• **Task instructions**
A word-for-word copy is needed of the line containing "Go to the root home folder shortcut" and every line after it through the end of the records below, leaving out all pictures.

┌──

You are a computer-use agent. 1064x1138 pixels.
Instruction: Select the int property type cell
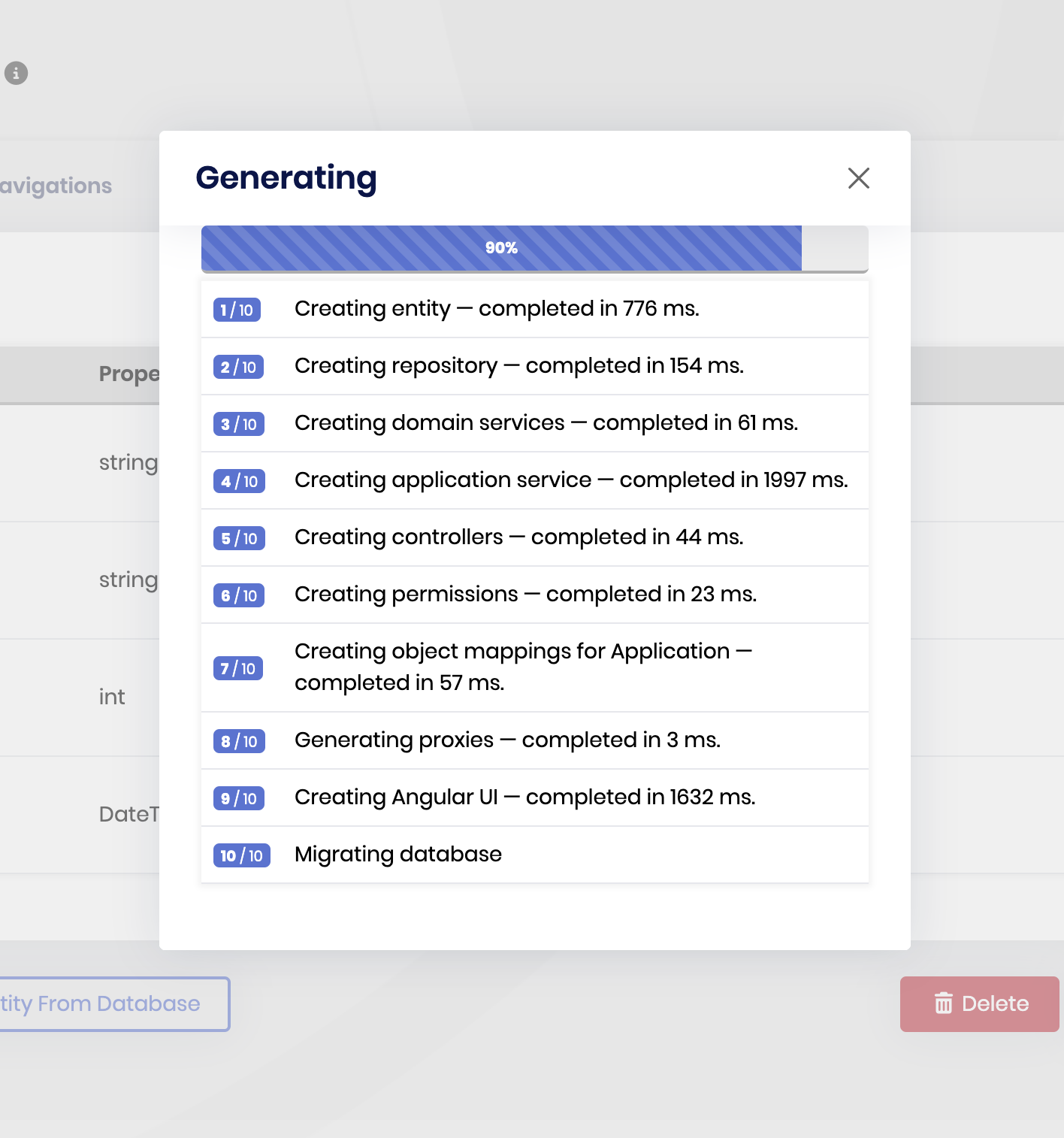coord(112,697)
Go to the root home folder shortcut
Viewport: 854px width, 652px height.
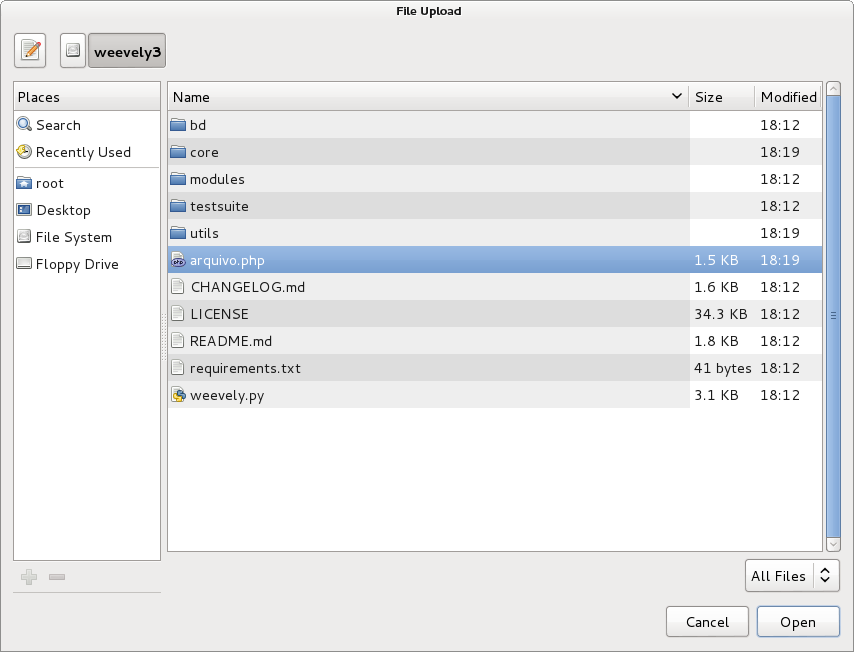[x=50, y=183]
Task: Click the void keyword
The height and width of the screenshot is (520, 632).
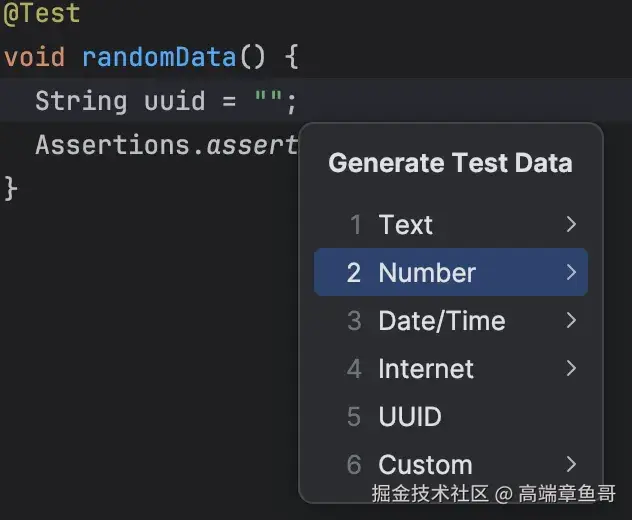Action: [x=34, y=56]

└──

• **Result below**
Go to the root home folder shortcut
Viewport: 854px width, 652px height.
[x=50, y=183]
Task: Click the void keyword
The height and width of the screenshot is (520, 632).
Action: [x=34, y=56]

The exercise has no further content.